(Saved entries)

-- -- --

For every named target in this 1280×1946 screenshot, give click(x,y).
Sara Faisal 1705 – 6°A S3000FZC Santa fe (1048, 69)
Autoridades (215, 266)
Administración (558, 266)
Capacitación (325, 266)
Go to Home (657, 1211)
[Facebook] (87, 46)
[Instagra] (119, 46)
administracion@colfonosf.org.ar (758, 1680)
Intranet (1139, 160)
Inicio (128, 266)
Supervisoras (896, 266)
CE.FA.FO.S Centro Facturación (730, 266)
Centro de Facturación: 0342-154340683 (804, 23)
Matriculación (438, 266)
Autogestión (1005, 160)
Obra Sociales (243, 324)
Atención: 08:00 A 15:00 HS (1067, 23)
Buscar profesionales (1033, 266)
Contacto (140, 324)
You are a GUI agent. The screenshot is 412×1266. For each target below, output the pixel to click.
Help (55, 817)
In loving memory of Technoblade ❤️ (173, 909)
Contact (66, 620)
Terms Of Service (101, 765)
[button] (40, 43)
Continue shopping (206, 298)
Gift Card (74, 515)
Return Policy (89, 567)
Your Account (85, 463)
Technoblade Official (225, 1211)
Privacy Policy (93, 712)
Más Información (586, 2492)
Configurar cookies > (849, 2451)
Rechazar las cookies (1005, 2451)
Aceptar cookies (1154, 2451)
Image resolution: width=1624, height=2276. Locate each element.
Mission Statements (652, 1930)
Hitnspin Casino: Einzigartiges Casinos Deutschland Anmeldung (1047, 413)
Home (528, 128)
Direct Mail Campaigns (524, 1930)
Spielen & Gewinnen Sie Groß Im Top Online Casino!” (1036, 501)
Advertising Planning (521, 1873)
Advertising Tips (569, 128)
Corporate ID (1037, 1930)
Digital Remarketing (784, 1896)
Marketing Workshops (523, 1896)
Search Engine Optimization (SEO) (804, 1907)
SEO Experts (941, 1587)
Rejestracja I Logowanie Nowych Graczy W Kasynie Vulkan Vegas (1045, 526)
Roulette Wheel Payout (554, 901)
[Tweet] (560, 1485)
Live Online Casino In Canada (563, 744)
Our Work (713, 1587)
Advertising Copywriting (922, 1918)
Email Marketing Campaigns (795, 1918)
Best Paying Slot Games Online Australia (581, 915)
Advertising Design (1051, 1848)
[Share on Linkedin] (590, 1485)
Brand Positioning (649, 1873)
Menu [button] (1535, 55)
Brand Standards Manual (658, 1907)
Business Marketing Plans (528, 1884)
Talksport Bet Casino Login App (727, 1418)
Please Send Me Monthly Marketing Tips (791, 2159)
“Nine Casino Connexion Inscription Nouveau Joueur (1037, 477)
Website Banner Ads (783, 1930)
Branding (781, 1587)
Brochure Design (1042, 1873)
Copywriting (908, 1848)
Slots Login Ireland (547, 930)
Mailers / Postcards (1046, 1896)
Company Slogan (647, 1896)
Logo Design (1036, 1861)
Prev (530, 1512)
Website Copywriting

-- -- --

* TASK OBJECTIVE
Your job is to give the data above again exactly, in full.

* REPLY
For every named target in this 1280×1946 screenshot, give click(x,y).
Sara Faisal 1705 – 6°A S3000FZC Santa fe (1048, 69)
Autoridades (215, 266)
Administración (558, 266)
Capacitación (325, 266)
Go to Home (657, 1211)
[Facebook] (87, 46)
[Instagra] (119, 46)
administracion@colfonosf.org.ar (758, 1680)
Intranet (1139, 160)
Inicio (128, 266)
Supervisoras (896, 266)
CE.FA.FO.S Centro Facturación (730, 266)
Centro de Facturación: 0342-154340683 (804, 23)
Matriculación (438, 266)
Autogestión (1005, 160)
Obra Sociales (243, 324)
Atención: 08:00 A 15:00 HS (1067, 23)
Buscar profesionales (1033, 266)
Contacto (140, 324)
You are a GUI agent. The screenshot is 412×1266. For each target below, output the pixel to click.
Help (55, 817)
In loving memory of Technoblade ❤️ (173, 909)
Contact (66, 620)
Terms Of Service (101, 765)
[button] (40, 43)
Continue shopping (206, 298)
Gift Card (74, 515)
Return Policy (89, 567)
Your Account (85, 463)
Technoblade Official (225, 1211)
Privacy Policy (93, 712)
Más Información (586, 2492)
Configurar cookies > (849, 2451)
Rechazar las cookies (1005, 2451)
Aceptar cookies (1154, 2451)
Image resolution: width=1624, height=2276. Locate each element.
Mission Statements (652, 1930)
Hitnspin Casino: Einzigartiges Casinos Deutschland Anmeldung (1047, 413)
Home (528, 128)
Direct Mail Campaigns (524, 1930)
Spielen & Gewinnen Sie Groß Im Top Online Casino!” (1036, 501)
Advertising Planning (521, 1873)
Advertising Tips (569, 128)
Corporate ID (1037, 1930)
Digital Remarketing (784, 1896)
Marketing Workshops (523, 1896)
Search Engine Optimization (SEO) (804, 1907)
SEO Experts (941, 1587)
Rejestracja I Logowanie Nowych Graczy W Kasynie Vulkan Vegas (1045, 526)
Roulette Wheel Payout (554, 901)
[Tweet] (560, 1485)
Live Online Casino In Canada (563, 744)
Our Work (713, 1587)
Advertising Copywriting (922, 1918)
Email Marketing Campaigns (795, 1918)
Best Paying Slot Games Online Australia (581, 915)
Advertising Design (1051, 1848)
[Share on Linkedin] (590, 1485)
Brand Positioning (649, 1873)
Menu [button] (1535, 55)
Brand Standards Manual (658, 1907)
Business Marketing Plans (528, 1884)
Talksport Bet Casino Login App (727, 1418)
Please Send Me Monthly Marketing Tips (791, 2159)
“Nine Casino Connexion Inscription Nouveau Joueur (1037, 477)
Website Banner Ads (783, 1930)
Branding (781, 1587)
Brochure Design (1042, 1873)
Copywriting (908, 1848)
Slots Login Ireland (547, 930)
Mailers / Postcards (1046, 1896)
Company Slogan (647, 1896)
Logo Design (1036, 1861)
Prev (530, 1512)
Website Copywriting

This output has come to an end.